Les films réalisés (ou, au moins, scénarisés !), par Paul Schrader, mettent souvent en scène des marginaux tentant de vivre aussi normalement que possible dans le système, aussi normal ou anormal que celui-ci est, des marginaux qui essayent tant bien que mal de garder au plus profond d'eux un passé et une psyché troubles (l'un étant lié à l'autre !).


Master Gardener n'est pas l'exception. Ici, on a un horticulteur, suprémaciste blanc repenti, et l'on a le droit à tout un lot de métaphores botaniques, par l'intermédiaire d'une voix-off du principal concerné, pour expliquer la psychologie de notre caractère. Mais, quand on gratte ce vernis intello...

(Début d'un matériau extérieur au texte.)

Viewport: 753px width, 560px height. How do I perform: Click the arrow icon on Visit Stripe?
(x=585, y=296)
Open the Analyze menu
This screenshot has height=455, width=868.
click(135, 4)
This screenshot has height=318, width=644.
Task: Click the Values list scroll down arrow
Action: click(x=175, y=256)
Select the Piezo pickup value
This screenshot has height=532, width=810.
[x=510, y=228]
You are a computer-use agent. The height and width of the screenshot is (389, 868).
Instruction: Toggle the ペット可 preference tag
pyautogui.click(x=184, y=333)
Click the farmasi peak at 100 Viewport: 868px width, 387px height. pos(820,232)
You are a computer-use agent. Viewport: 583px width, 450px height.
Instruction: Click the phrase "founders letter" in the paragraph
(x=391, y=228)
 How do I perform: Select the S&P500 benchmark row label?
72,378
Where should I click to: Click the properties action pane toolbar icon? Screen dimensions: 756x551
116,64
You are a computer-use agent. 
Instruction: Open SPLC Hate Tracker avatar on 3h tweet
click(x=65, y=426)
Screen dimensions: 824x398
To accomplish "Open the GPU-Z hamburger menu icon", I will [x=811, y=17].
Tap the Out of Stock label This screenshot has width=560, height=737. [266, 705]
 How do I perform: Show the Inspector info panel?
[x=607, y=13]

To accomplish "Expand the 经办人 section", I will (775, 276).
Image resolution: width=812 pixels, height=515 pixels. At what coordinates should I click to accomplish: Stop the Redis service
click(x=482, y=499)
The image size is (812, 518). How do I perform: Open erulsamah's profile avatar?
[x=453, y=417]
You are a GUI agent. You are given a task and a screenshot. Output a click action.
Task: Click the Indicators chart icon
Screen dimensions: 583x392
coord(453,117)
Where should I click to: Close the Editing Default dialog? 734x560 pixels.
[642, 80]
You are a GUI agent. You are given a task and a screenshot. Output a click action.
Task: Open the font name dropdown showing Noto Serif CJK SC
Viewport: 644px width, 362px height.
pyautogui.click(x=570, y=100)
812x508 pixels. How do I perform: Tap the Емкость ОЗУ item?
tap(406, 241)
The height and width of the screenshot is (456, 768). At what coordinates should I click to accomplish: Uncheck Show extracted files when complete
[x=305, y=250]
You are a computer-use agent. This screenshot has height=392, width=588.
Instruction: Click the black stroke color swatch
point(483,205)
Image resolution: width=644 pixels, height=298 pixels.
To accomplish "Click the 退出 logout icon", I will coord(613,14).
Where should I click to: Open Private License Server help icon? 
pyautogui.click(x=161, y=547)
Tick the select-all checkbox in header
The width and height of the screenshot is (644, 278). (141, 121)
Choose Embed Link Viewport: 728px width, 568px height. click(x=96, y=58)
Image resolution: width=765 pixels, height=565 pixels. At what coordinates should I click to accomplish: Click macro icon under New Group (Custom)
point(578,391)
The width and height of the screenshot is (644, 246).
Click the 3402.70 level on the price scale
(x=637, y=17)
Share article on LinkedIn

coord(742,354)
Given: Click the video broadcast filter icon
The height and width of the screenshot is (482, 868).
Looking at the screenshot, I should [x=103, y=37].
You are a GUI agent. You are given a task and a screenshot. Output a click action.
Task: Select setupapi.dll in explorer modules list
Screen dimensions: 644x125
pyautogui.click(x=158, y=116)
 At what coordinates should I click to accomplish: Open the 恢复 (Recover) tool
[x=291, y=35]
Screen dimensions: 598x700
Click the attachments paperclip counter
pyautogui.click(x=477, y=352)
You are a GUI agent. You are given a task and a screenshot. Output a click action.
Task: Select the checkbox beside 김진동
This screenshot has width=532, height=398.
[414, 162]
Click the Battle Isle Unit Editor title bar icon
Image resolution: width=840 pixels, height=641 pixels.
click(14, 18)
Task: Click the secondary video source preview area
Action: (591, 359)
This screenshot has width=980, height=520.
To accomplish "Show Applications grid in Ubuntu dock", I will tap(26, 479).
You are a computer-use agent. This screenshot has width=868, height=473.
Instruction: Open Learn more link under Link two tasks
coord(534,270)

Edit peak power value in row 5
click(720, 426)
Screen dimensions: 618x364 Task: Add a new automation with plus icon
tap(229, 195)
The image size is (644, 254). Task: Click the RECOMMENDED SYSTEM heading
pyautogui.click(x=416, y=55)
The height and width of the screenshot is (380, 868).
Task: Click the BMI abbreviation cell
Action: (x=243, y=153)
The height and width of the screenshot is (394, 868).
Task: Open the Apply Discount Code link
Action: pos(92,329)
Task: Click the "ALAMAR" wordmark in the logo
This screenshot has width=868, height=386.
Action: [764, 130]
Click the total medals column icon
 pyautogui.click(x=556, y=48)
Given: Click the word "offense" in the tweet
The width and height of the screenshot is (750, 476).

Pour commencer, j'attaque (dans tous les sens du terme !) la forme (oui, qu'on le veuille ou non, une forme "soignée", dans le sens d'être en adéquation avec le propos d'ensemble, concourt à faire entrer dans une œuvre cinématographique, à lui insuffler de la vraisemblance !). Les tasses et les assiettes ont la capacité d'être toujours propres, même quand il est censé y avoir ou y avoir eu de la nourriture ou un liquide dedans. C'est génial, elles se lavent toutes seules, pas besoin de faire la vaisselle. Dans la même optique, ayant été saisonnier dans l'entretien des espaces verts de ma ville de naissance (ouais, j'ai une existence de ouf !), je peux vous dire que l'on ne termine pas une journée de travail les chaussures, les habits et les mains nickels... loin de là. Une droguée, juste sortie de son addiction, ne se comporte pas à la manière d'une petite fille sage, se maîtrisant bien. Elle conserve, par exemple, pendant un long moment, une tendance à l'irritabilité ou encore à l'anxiété. Et le jardin, supposé être, d'après les dires de certains personnages, une merveille exceptionnelle, déchirant grave sa race, ne dégage rien pour ce qui est des couleurs, de la luxuriance, de la diversité et de la rareté des plantes ainsi que des arbres... enfin, bref, c'est un jardin n'ayant rien de spécial, comme on peut en voir des millions dans le monde.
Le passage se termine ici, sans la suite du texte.